The output from wgmExpo "restart wg11" looks normal. Is there any firewall-start and wg_firewall in syslog when WAN was restored? I don't know how to read the kernel output though. You also mention dual WAN in previous post, I don't have this in my setup.
What I can think of is try to get the time the rules are removed. From there, we can match the time in syslog and see what event happened around that time. Hopefully that can help zoom in to find out what causes this behavior. Start a separate ssh session and run this, the output will refresh every second with timestamp.

watch -n 1 'date; iptables-save | grep wg'

While it is running, you can try some test scenario like unplug WAN, wait a while and then reconnect. I think the rules will get wiped off when WAN is restored, then when wg restarted by itself, the rules will get applied. Then something happened that these rules get removed again.

 

[numminorih]

So, when you restart wg11 again, does the rules get reapply?

Yes

Is there any firewall-start and wg_firewall in syslog when WAN was restored?

I dosn't use it

You also mention dual WAN in previous post, I don't have this in my setup.

It's turned off for test

While it is running, you can try some test scenario like unplug WAN, wait a while and then reconnect. I think the rules will get wiped off when WAN is restored, then when wg restarted by itself, the rules will get applied.

No, I don't see any "POSTROUTING "

...wg11 not fully recovering after WAN reconnect as I understand...

 

[chongnt]

Yes


I dosn't use it


It's turned off for test


No, I doesn't see any "POSTROUTING "

...wg11 not fully recovering after WAN reconnect as I understand...

Can you check again if you have this file /jffs/scripts/firewall-start?

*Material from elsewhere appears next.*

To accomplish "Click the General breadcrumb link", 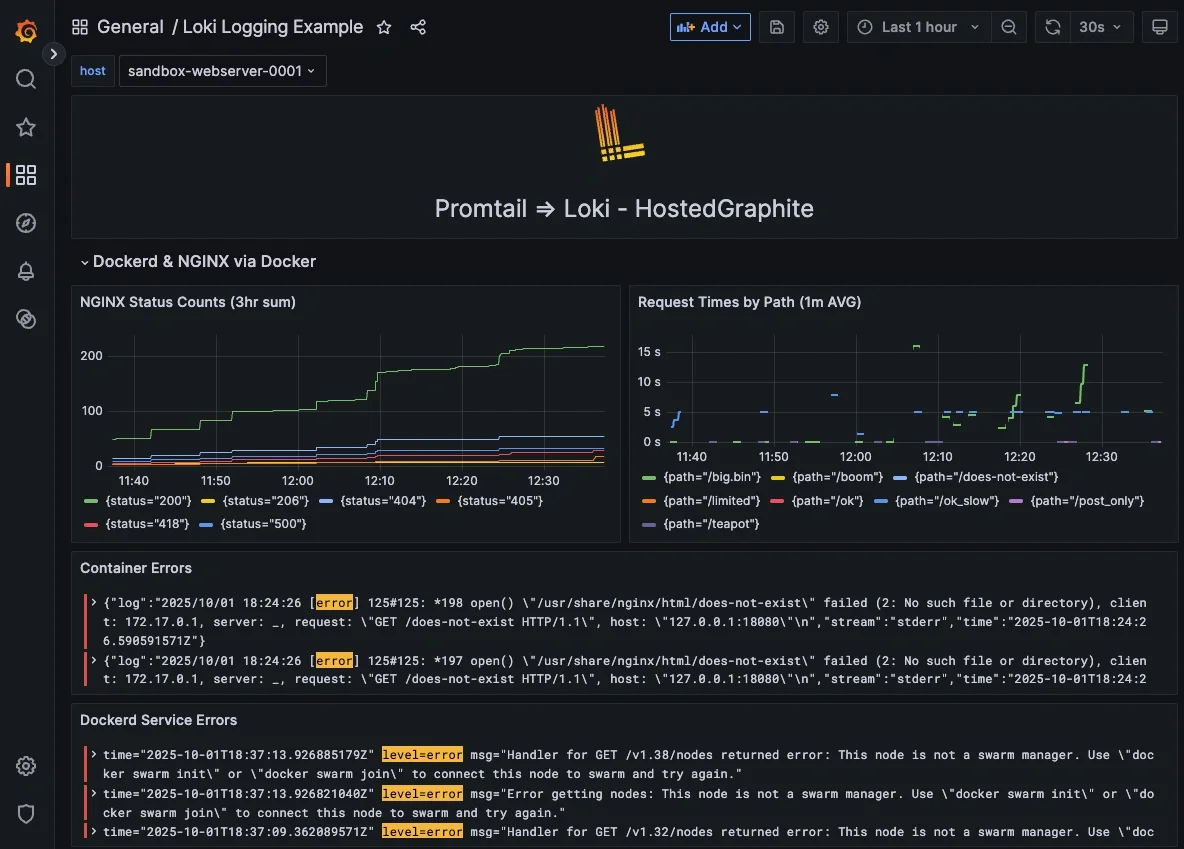I will click(x=130, y=27).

It should have this in firewall-start:

/jffs/addons/wireguard/wg_firewall            # WireGuard

I understand that it does not recover after WAN reconnect. The command is to start when everything is working before WAN disconnect. So we can keep monitoring the output every second. Then we reproduce the issue again. The idea is to find out at what time the rules get removed. It is a bit tedious. It could be helpful to get the time and cross check with syslog and find out what event happen during that time.